# Your instructions:
Retype the records starting at the line that contains "The height and" and ending with the line that contains "coord(52,80)", and stop there.

# Data lines:
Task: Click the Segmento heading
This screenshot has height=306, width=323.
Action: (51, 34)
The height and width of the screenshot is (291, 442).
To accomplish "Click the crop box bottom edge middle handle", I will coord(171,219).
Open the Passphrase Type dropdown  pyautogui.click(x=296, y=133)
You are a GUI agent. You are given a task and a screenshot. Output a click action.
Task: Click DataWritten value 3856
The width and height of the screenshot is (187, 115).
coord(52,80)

--

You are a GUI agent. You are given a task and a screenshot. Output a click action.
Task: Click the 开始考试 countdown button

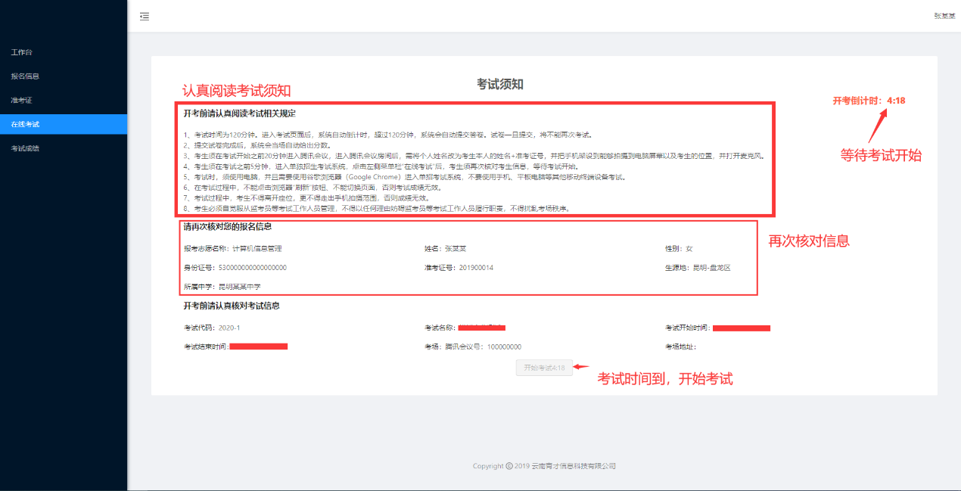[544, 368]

# Written response:
The height and width of the screenshot is (291, 442).
To accomplish "Click the crop box bottom edge middle handle", I will coord(171,219).
Open the Passphrase Type dropdown  pyautogui.click(x=296, y=133)
You are a GUI agent. You are given a task and a screenshot. Output a click action.
Task: Click DataWritten value 3856
The width and height of the screenshot is (187, 115).
coord(52,80)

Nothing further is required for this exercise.